Simon Says Microcontroller Game
Project overview
An individual, bare-metal assignment: implement the classic “Simon” memory game from scratch on a microcontroller dev board (QUT’s in-house “QUTy” board, built around an ATtiny1626), driving a 7-segment display and buzzer from four pushbuttons, with playback speed adjustable via a potentiometer. No Arduino-style libraries, no hardware abstraction layer, just the datasheet and the chip’s own peripheral registers. The project is complete and working on real hardware.
System architecture
The firmware is a set of small hardware driver modules (buttons, buzzer, ADC, SPI, UART, timers, sequence generator), each one only exposing what the game logic actually needs (read a button, play a tone, light a segment), so register-level details stay out of the game rules entirely. The game itself runs as a state machine on top of those drivers.
Selected engineering challenges and decisions
Structuring the game as a state machine instead of a tangle of flags. The whole game is one switch statement on a state variable inside the main loop: a few states for the machine’s turn, a few for the human’s turn, a few for the win/lose/high-score flow, ten in total. A second, smaller state machine runs in parallel for the UART serial interface, which accepts commands and a typed name independently of button presses. This mattered because it let the game rules be reasoned about as “what state am I in, what just happened, what state do I go to next,” rather than as interacting boolean flags that get harder to reason about as the game grows.
Managing real-time peripherals without blocking the main loop. Two hardware timers are configured directly through their control registers at startup, each driving its own interrupt: one increments an elapsed-time counter every millisecond; the other, every 5ms, multiplexes the two 7-segment digits over a single SPI output fast enough that both look constantly lit, and runs a parallel debounce pass across all four buttons in the same interrupt, rather than debouncing each button with its own separate counter and timer. A third timer drives the buzzer via PWM, changing pitch by recalculating and reloading the timer’s period register. The main loop never touches hardware timing directly, it just reads whatever the interrupts have already updated. This mattered because the alternative, polling everything from the main loop, doesn’t scale to multiple time-sensitive jobs (display refresh, debounce, tone generation) running at different rates at once.

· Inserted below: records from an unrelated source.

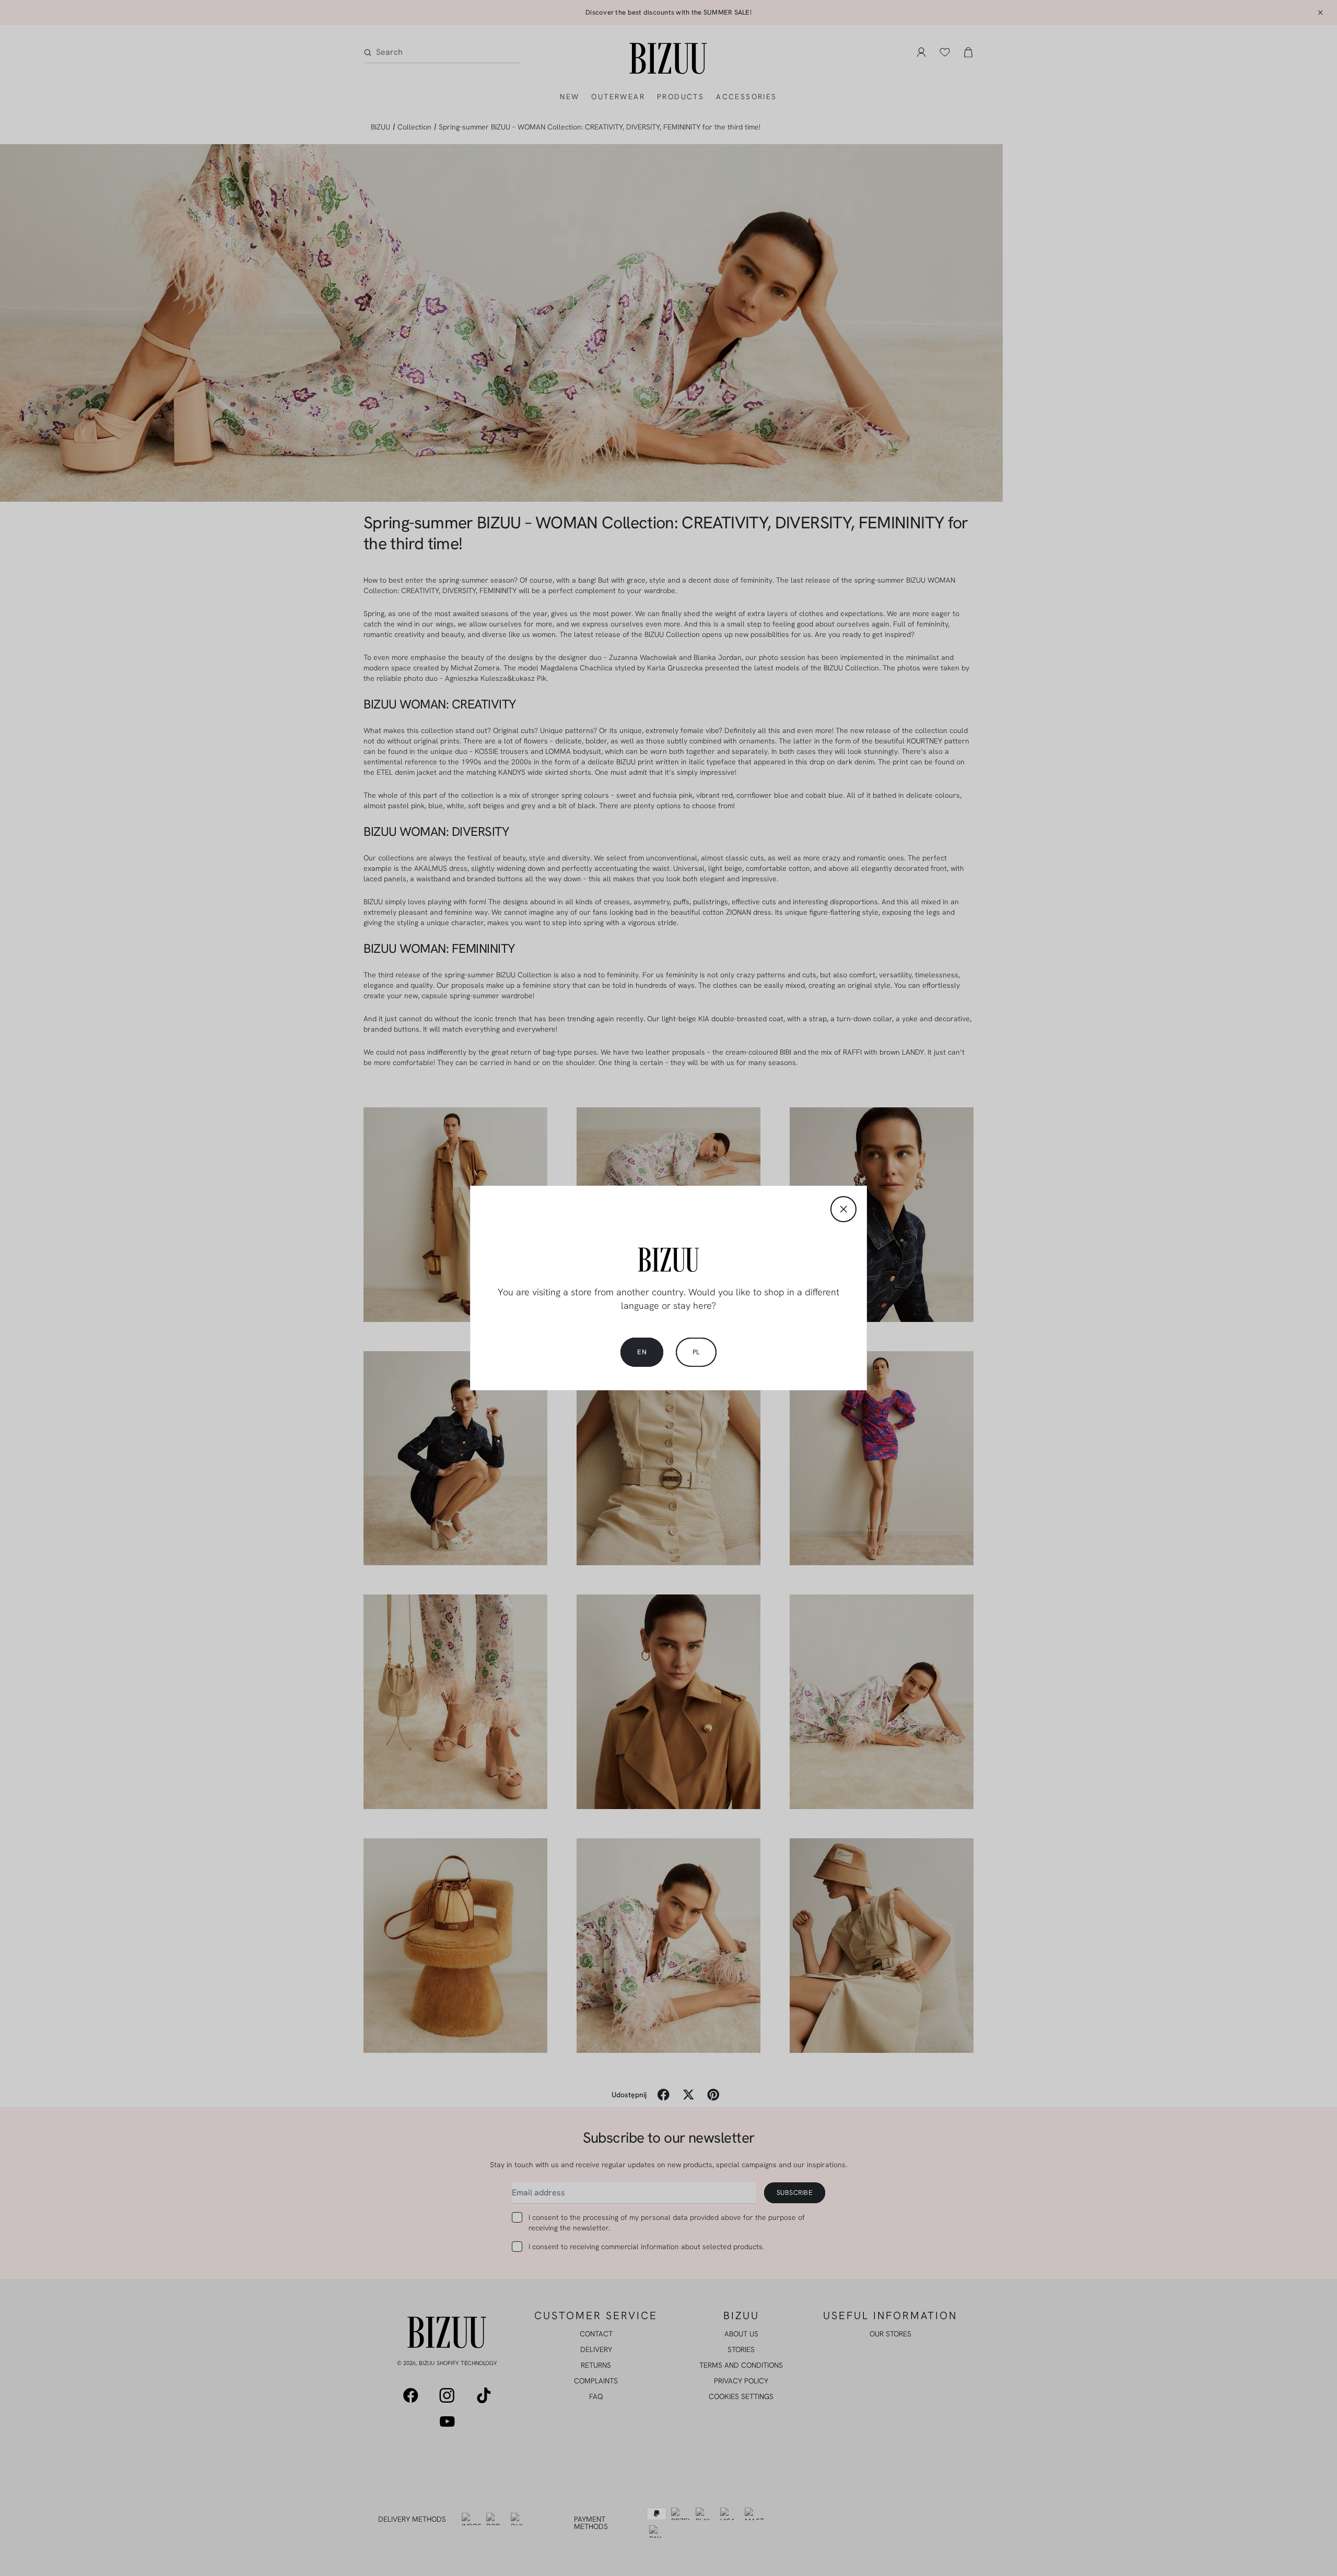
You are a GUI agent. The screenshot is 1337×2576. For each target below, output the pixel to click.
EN (642, 1352)
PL (696, 1352)
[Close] (843, 1209)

Generating an unpredictable but reproducible sequence with no hardware RNG. The growing pattern comes from a linear feedback shift register (LFSR): shifts and XORs only, no multiplication, division, or hardware random-number peripheral, so it sits comfortably within the chip’s resources. Rather than storing the sequence as it’s generated, the firmware recomputes the nth element from scratch each time it’s needed, replaying the shift register forward from the seed for n steps, trading a few CPU cycles for a simpler state model: the whole “what comes next” collapses to just the seed and how far play has progressed, rather than a buffer that could drift out of sync. The seed itself is tied to my own student number, QUT’s own anti-collusion mechanism, so two students’ boards never play back the same sequence even running identical logic, and it increments on a loss so replaying the game doesn’t repeat the same memorisable pattern.
Verification or evidence
Current status
Completed: a working implementation of the full game loop, an increasingly long sequence of lights and tones the player has to reproduce, with game-over and high-score logic, running on the real board. This was a closed university assessment; no further development is planned.
What I learned or am proud of
I built this before AI-assisted code generation was really a thing, so every register setting, interrupt, and state transition came from reading the datasheet and working it out by hand rather than from a prompt. That’s where a lot of my actual feel for how microcontrollers behave came from, and it’s still what I lean on now to judge whether AI-generated embedded code is doing something sensible.